Metade chimpanzé, metade pré-humano, Toumaï viveu numa época em que o
deserto do Chade era coberto por savanas onde viviam mamíferos, peixes e répteis que se alimentavam num lago de 400 mil quilômetros quadrados. Hoje, o mesmo lago está reduzido a apenas cinco mil quilômetros quadrados. Uma hipótese para o desaparecimento dessa espécie se apóia na tese de que um forte impacto ambiental, como um maremoto ou cataclismo, transformou a região num lugar inóspito.

Ponta do iceberg – Toumaï ganhou o nome científico Sahelanthropus tchadensis. De costas, parece um chimpanzé e, de frente, pode passar por um australopiteco de 1,7 milhão de anos. O formato do crânio é semelhante ao dos chimpanzés mais evoluídos, os dentes caninos são pequenos e a forma como a medula espinhal penetra a base do crânio sugere que a espécie pode ter sido bípede, embora isso ainda não esteja comprovado. Na realidade, o crânio e os pedaços da mandíbula encontrados no Chade trouxeram mais dúvidas do que garantias na tumultuada história da origem do ser humano. “Esse fóssil é como um mosaico. Mostra que nossa evolução não foi linear. É a ponta do iceberg de uma nova classificação científica das diferenças evolutivas entre os hominídeos”, diz o antropólogo Bernard Wood, da Universidade George Washington, nos EUA, à Nature.

A investigação dos primatas na incansável busca pela origem de nossa própria espécie nos trouxe há dois anos a revelação de que geneticamente somos 98,2% idênticos aos chimpanzés.

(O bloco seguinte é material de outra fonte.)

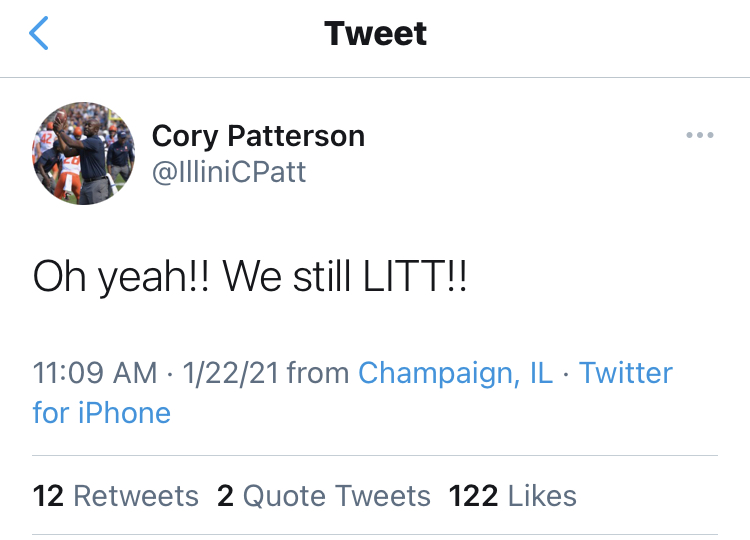Tap the retweet count number 12

click(x=49, y=495)
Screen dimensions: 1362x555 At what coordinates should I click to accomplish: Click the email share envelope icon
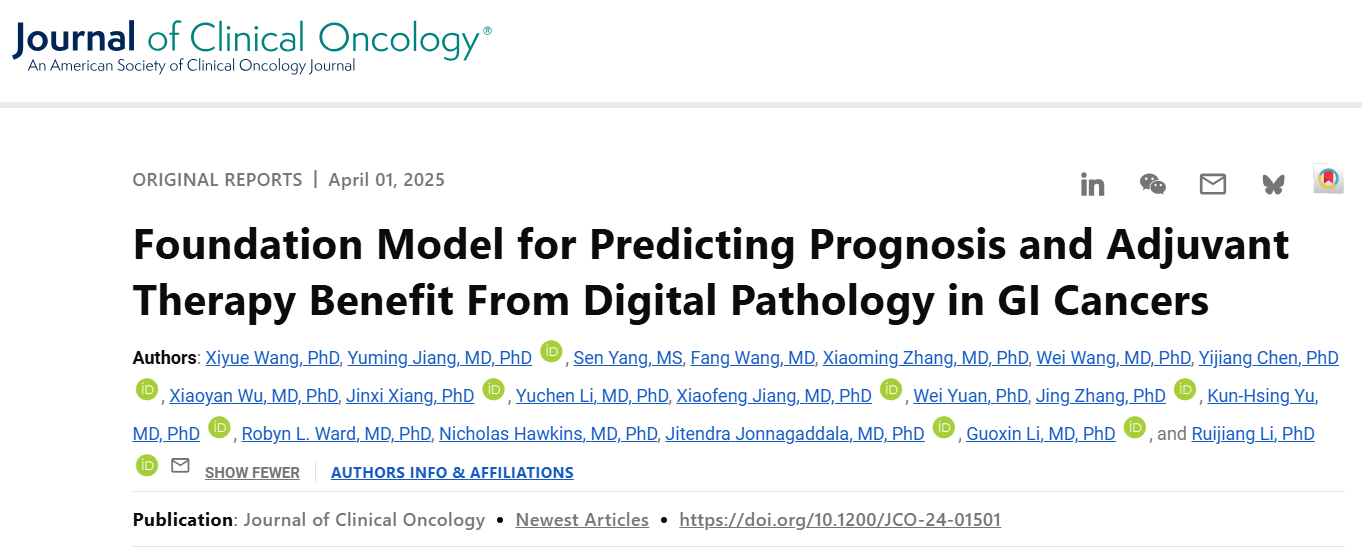pyautogui.click(x=1212, y=184)
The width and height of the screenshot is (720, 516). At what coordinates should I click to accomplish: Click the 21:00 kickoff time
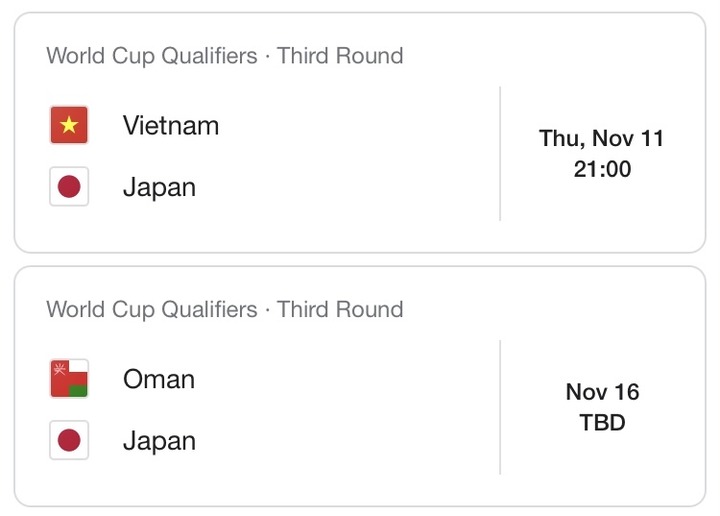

Os milhares de genes que compõem a diferença de 1,8% são responsáveis pelo controle do sistema nervoso, segundo o neurocientista da Unicamp Renato Sabbatini. Os outros milhões de genes que atestam as semelhanças entre seres humanos e macacos coordenam os sistemas orgânicos como o intestino, o coração e os sistemas cardiovasculares. Qualquer que seja a trajetória humana, Toumaï não é só mais um aglomerado de ossos que entra para a galeria de primos distantes. Se a evolução é mesmo um grande mosaico de adaptações das espécies às circunstâncias e ao ambiente, como afirma o antropólogo Wood, quanto mais fósseis forem encontrados, maiores serão as chances de se juntarem as peças desse complicado quebra-cabeça da vida.